Y es que el lobo nunca fue tan duro como lo pinté y D. Damián, con su rostro serio y sus maneras secas, se hacía loco mientras yo escondía la ropa de gimnasia para no hacer salto de altura o cruzar aquella escalera horizontal, que aún preside hoy el gimnasio del colegio.
Pero lo cierto es que aquel profesor al que un día temí, se terminó convirtiendo en uno de los que mejor recuerdo guardo del colegio en el que crecí. Tanto que, cuando hace tres días volví al centro, no pude más que regresar a aquel viejo gimnasio que aún no se ha modernizado -como sí el resto de las instalaciones del Colegio Guadalete-, para buscarlo en su pequeño despacho, lleno de balones y de trastos.
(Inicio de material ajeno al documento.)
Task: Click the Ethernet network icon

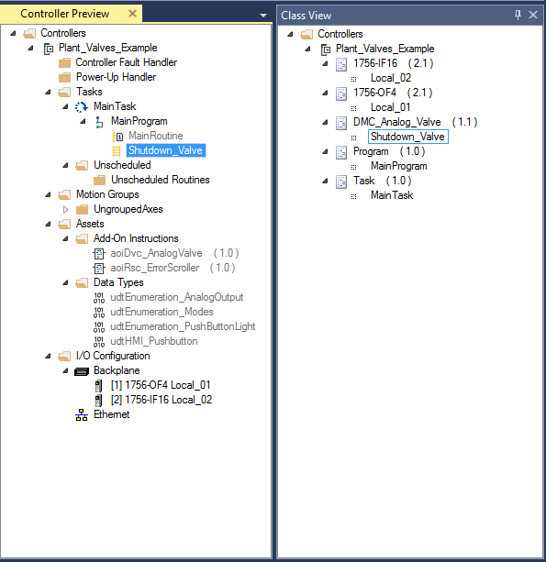Action: tap(82, 415)
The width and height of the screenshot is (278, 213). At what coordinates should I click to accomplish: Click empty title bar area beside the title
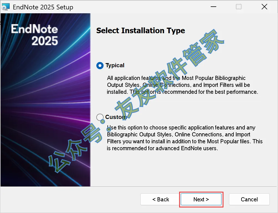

D. Damián, con sus ademanes duros, es uno de esos profesores que, casi sin que te des cuenta, acaba marcándote y formándote. Inculcando valores como el esfuerzo y la lucha por la superación. Pues eso era lo que finalmente se valoraba: el esforzarse por conseguir nuevas metas; tus propias metas. Yo nunca fui un deportista, no lo soy tampoco ahora, pero aquel temor que me infundía mi profesor de gimnasia, me obligó a superar mis temores, a realizar unos saltos de altura (escasa) que se trasladaron a la vida real para valorar como se debe el esfuerzo y el trabajo para conseguir los objetivos.
Por eso, el otro día, no podía irme del centro sin saludarlo; sin decirle un hola que se convirtió en casi una hora de charla con una persona que hoy, cuando ya no soy el niño gordito temeroso de los saltos que fui, me muestra el verdadero rostro del profesor que recorría el colegio con su eterno chandal.